■ **PROVIDED ENTRIES**
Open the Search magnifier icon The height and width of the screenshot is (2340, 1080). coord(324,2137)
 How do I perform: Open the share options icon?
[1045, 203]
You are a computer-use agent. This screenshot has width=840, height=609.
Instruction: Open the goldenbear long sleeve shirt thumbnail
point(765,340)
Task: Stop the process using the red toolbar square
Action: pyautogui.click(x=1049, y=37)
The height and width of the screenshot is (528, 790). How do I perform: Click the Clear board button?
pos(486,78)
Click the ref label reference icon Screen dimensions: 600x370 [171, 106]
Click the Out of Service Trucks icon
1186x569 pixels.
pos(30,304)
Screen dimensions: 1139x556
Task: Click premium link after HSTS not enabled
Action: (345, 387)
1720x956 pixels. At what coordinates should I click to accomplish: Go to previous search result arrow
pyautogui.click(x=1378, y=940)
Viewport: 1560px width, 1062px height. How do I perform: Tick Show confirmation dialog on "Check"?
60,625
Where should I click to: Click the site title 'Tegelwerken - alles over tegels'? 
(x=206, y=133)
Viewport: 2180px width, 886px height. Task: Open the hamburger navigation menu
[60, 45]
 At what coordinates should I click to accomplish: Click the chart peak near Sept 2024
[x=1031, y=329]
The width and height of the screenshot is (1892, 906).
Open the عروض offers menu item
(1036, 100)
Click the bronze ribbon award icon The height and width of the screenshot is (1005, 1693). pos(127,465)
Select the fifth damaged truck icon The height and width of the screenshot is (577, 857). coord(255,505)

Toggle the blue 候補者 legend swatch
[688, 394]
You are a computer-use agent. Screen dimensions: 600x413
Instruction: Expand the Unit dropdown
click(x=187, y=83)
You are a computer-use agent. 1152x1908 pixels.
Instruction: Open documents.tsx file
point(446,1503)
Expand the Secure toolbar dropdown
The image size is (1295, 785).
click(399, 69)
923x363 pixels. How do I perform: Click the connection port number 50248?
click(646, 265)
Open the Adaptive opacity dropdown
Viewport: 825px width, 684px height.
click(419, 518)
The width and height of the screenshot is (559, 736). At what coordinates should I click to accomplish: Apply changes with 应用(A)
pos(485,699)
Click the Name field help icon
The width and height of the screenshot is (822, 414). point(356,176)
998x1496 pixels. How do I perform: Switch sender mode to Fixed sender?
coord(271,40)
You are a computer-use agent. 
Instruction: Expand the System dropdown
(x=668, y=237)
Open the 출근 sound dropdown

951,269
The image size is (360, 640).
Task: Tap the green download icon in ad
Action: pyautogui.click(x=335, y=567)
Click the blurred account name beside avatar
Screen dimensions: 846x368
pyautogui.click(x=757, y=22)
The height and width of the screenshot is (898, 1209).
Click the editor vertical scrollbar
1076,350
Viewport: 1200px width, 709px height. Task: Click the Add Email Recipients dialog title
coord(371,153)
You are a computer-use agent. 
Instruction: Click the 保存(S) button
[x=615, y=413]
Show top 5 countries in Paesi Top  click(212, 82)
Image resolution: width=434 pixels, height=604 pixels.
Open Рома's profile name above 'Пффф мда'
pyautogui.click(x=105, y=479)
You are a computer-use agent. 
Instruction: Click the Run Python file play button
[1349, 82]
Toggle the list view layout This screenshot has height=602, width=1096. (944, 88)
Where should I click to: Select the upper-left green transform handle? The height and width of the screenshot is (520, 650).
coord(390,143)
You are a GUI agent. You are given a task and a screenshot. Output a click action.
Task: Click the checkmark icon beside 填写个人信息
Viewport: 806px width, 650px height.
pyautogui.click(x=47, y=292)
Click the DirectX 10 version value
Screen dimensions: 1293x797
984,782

■ **REQUIREMENT**
Repeat the material above in full. Match it exactly.

■ **FINISHED EXERCISE**
Open the Search magnifier icon The height and width of the screenshot is (2340, 1080). coord(324,2137)
 How do I perform: Open the share options icon?
[1045, 203]
You are a computer-use agent. This screenshot has width=840, height=609.
Instruction: Open the goldenbear long sleeve shirt thumbnail
point(765,340)
Task: Stop the process using the red toolbar square
Action: pyautogui.click(x=1049, y=37)
The height and width of the screenshot is (528, 790). How do I perform: Click the Clear board button?
pos(486,78)
Click the ref label reference icon Screen dimensions: 600x370 [171, 106]
Click the Out of Service Trucks icon
1186x569 pixels.
pos(30,304)
Screen dimensions: 1139x556
Task: Click premium link after HSTS not enabled
Action: (345, 387)
1720x956 pixels. At what coordinates should I click to accomplish: Go to previous search result arrow
pyautogui.click(x=1378, y=940)
Viewport: 1560px width, 1062px height. How do I perform: Tick Show confirmation dialog on "Check"?
60,625
Where should I click to: Click the site title 'Tegelwerken - alles over tegels'? 
(x=206, y=133)
Viewport: 2180px width, 886px height. Task: Open the hamburger navigation menu
[60, 45]
 At what coordinates should I click to accomplish: Click the chart peak near Sept 2024
[x=1031, y=329]
The width and height of the screenshot is (1892, 906).
Open the عروض offers menu item
(1036, 100)
Click the bronze ribbon award icon The height and width of the screenshot is (1005, 1693). pos(127,465)
Select the fifth damaged truck icon The height and width of the screenshot is (577, 857). coord(255,505)

Toggle the blue 候補者 legend swatch
[688, 394]
You are a computer-use agent. Screen dimensions: 600x413
Instruction: Expand the Unit dropdown
click(x=187, y=83)
You are a computer-use agent. 1152x1908 pixels.
Instruction: Open documents.tsx file
point(446,1503)
Expand the Secure toolbar dropdown
The image size is (1295, 785).
click(399, 69)
923x363 pixels. How do I perform: Click the connection port number 50248?
click(646, 265)
Open the Adaptive opacity dropdown
Viewport: 825px width, 684px height.
click(419, 518)
The width and height of the screenshot is (559, 736). At what coordinates should I click to accomplish: Apply changes with 应用(A)
pos(485,699)
Click the Name field help icon
The width and height of the screenshot is (822, 414). point(356,176)
998x1496 pixels. How do I perform: Switch sender mode to Fixed sender?
coord(271,40)
You are a computer-use agent. 
Instruction: Expand the System dropdown
(x=668, y=237)
Open the 출근 sound dropdown

951,269
The image size is (360, 640).
Task: Tap the green download icon in ad
Action: pyautogui.click(x=335, y=567)
Click the blurred account name beside avatar
Screen dimensions: 846x368
pyautogui.click(x=757, y=22)
The height and width of the screenshot is (898, 1209).
Click the editor vertical scrollbar
1076,350
Viewport: 1200px width, 709px height. Task: Click the Add Email Recipients dialog title
coord(371,153)
You are a computer-use agent. 
Instruction: Click the 保存(S) button
[x=615, y=413]
Show top 5 countries in Paesi Top  click(212, 82)
Image resolution: width=434 pixels, height=604 pixels.
Open Рома's profile name above 'Пффф мда'
pyautogui.click(x=105, y=479)
You are a computer-use agent. 
Instruction: Click the Run Python file play button
[1349, 82]
Toggle the list view layout This screenshot has height=602, width=1096. (944, 88)
Where should I click to: Select the upper-left green transform handle? The height and width of the screenshot is (520, 650).
coord(390,143)
You are a GUI agent. You are given a task and a screenshot. Output a click action.
Task: Click the checkmark icon beside 填写个人信息
Viewport: 806px width, 650px height.
pyautogui.click(x=47, y=292)
Click the DirectX 10 version value
Screen dimensions: 1293x797
984,782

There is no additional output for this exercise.